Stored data
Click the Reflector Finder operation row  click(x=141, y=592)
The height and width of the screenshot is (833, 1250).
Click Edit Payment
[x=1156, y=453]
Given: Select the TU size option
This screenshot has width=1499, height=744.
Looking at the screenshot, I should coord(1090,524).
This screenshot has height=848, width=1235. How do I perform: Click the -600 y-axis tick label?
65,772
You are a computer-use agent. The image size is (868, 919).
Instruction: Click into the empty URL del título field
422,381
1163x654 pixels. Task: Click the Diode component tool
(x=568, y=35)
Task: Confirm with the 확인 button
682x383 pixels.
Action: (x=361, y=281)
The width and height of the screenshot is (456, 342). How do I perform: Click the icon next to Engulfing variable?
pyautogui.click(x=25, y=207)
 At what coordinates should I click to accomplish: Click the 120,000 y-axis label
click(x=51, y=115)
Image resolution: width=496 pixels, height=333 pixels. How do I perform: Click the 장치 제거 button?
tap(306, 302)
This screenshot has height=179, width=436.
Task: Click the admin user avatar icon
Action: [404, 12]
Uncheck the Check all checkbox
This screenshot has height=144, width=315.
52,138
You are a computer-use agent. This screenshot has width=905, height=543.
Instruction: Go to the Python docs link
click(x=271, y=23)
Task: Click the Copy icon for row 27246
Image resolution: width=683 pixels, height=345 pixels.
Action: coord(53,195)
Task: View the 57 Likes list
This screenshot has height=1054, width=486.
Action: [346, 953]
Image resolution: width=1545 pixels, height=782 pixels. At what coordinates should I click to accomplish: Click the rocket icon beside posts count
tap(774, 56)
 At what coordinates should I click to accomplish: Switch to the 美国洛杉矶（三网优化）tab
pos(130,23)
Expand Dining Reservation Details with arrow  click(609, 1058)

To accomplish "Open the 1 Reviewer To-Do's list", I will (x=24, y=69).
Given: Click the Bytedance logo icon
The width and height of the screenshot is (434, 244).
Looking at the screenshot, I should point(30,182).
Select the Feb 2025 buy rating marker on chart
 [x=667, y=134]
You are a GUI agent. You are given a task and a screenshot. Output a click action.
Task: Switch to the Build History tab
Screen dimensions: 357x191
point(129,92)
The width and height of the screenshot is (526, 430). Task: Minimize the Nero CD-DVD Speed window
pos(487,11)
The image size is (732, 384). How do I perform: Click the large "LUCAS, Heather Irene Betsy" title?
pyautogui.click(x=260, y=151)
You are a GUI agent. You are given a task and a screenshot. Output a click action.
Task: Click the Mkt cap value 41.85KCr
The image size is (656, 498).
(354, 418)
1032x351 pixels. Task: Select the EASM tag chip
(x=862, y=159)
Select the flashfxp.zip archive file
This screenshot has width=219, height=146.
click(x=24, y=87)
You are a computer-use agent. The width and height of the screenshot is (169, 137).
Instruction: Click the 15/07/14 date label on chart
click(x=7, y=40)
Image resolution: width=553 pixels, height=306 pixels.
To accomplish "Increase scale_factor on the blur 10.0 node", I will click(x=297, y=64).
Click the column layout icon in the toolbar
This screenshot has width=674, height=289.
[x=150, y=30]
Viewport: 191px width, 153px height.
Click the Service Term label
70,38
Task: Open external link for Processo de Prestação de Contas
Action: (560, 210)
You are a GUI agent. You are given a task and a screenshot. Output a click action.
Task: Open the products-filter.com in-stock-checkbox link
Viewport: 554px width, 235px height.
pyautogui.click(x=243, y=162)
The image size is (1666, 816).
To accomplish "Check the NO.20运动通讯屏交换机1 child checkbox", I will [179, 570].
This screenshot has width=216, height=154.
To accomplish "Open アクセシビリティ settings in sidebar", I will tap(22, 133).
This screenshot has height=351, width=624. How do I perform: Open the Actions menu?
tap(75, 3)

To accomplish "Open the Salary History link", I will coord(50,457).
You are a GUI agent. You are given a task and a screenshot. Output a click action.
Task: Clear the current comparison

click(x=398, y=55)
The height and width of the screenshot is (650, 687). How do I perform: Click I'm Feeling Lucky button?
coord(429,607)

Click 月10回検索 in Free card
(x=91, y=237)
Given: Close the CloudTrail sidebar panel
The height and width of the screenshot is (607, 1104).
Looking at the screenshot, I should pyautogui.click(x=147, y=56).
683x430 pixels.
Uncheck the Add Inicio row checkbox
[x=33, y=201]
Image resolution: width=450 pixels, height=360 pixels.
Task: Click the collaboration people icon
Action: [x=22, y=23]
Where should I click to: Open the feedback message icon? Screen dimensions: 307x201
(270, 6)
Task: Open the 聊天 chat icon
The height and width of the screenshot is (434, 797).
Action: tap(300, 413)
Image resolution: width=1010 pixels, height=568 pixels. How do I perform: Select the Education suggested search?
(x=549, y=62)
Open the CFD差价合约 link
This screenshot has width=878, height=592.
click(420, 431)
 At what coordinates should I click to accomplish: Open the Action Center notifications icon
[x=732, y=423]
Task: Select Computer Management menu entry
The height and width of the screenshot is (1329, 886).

Task to complete
Return every line of the records that contains the word "Select".

Response
Given: Select the TU size option
Select the Feb 2025 buy rating marker on chart
1032x351 pixels. Task: Select the EASM tag chip
Select the flashfxp.zip archive file
Image resolution: width=1010 pixels, height=568 pixels. How do I perform: Select the Education suggested search?
Task: Select Computer Management menu entry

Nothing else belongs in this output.